### Data records
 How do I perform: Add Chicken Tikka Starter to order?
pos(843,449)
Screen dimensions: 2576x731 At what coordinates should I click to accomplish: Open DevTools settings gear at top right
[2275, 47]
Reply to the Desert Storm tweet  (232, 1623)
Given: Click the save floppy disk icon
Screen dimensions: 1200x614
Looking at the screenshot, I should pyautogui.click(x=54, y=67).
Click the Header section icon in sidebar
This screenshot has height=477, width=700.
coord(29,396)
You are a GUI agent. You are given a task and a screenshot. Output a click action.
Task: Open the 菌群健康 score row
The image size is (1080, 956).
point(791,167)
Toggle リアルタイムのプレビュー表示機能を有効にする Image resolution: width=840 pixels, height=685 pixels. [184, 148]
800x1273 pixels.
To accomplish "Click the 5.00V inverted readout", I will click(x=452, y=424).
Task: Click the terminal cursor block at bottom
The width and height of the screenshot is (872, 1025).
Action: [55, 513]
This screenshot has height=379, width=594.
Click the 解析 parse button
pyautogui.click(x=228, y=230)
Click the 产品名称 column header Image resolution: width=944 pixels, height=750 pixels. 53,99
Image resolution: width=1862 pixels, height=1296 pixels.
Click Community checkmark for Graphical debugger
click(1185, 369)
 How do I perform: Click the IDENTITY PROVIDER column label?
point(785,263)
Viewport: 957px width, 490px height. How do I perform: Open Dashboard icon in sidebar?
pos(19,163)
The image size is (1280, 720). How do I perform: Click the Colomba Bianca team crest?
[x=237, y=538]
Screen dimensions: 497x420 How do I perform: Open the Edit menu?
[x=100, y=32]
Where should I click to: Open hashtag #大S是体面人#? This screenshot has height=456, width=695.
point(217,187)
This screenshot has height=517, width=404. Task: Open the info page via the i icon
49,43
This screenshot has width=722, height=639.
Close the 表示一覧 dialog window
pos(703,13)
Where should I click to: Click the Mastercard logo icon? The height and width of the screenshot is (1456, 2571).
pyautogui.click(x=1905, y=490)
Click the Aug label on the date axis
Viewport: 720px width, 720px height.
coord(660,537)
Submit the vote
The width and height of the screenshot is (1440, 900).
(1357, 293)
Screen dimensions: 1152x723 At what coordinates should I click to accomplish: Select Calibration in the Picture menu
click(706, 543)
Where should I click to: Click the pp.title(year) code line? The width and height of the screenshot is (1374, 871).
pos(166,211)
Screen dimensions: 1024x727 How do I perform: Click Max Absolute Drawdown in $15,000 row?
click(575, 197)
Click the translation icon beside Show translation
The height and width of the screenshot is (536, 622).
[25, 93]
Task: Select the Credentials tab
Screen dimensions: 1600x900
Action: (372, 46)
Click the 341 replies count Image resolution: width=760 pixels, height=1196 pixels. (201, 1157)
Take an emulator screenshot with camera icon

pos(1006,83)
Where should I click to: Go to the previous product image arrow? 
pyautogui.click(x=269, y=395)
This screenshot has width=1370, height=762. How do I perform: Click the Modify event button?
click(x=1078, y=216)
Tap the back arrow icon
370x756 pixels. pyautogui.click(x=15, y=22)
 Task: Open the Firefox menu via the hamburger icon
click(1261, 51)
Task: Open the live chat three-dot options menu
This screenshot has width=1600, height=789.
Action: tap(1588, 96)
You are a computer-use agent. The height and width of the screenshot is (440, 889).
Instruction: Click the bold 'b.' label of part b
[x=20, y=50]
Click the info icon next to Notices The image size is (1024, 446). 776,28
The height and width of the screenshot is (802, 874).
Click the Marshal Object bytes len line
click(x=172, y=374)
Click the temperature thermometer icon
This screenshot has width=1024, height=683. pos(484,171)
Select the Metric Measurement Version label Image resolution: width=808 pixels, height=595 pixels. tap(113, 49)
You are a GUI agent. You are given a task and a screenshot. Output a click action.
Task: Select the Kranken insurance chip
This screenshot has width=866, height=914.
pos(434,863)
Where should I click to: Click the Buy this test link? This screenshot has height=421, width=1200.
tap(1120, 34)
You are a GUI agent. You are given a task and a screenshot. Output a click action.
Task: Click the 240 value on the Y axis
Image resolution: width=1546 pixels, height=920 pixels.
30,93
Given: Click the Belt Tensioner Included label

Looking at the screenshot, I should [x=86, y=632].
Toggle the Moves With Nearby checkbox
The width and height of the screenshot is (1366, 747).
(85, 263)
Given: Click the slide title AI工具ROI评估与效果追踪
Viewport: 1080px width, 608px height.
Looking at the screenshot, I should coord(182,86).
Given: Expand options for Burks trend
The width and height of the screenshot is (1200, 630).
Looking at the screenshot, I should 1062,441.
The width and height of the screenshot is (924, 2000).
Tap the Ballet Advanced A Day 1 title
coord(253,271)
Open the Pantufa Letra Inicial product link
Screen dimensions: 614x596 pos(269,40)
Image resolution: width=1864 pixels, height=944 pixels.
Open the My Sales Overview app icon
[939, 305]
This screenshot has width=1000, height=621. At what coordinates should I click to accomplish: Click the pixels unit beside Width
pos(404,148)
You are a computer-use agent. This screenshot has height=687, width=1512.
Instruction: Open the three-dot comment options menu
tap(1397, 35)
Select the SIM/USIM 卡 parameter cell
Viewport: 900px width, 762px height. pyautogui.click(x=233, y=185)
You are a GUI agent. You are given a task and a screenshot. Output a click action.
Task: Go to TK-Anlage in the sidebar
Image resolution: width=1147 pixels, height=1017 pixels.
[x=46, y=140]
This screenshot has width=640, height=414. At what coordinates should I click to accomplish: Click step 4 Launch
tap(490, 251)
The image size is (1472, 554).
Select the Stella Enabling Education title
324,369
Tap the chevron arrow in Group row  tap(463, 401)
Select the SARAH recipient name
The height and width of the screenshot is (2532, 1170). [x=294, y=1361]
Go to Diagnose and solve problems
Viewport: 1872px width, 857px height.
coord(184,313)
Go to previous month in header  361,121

### Exercise objective
Everything from the line with "Take an emulator screenshot with camera icon" through the line with "Select the Metric" in the listing above must be retyped exactly, with nothing added.

### Solution to the exercise
Take an emulator screenshot with camera icon

pos(1006,83)
Where should I click to: Go to the previous product image arrow? 
pyautogui.click(x=269, y=395)
This screenshot has width=1370, height=762. How do I perform: Click the Modify event button?
click(x=1078, y=216)
Tap the back arrow icon
370x756 pixels. pyautogui.click(x=15, y=22)
 Task: Open the Firefox menu via the hamburger icon
click(1261, 51)
Task: Open the live chat three-dot options menu
This screenshot has width=1600, height=789.
Action: tap(1588, 96)
You are a computer-use agent. The height and width of the screenshot is (440, 889).
Instruction: Click the bold 'b.' label of part b
[x=20, y=50]
Click the info icon next to Notices The image size is (1024, 446). 776,28
The height and width of the screenshot is (802, 874).
Click the Marshal Object bytes len line
click(x=172, y=374)
Click the temperature thermometer icon
This screenshot has width=1024, height=683. pos(484,171)
Select the Metric Measurement Version label Image resolution: width=808 pixels, height=595 pixels. tap(113, 49)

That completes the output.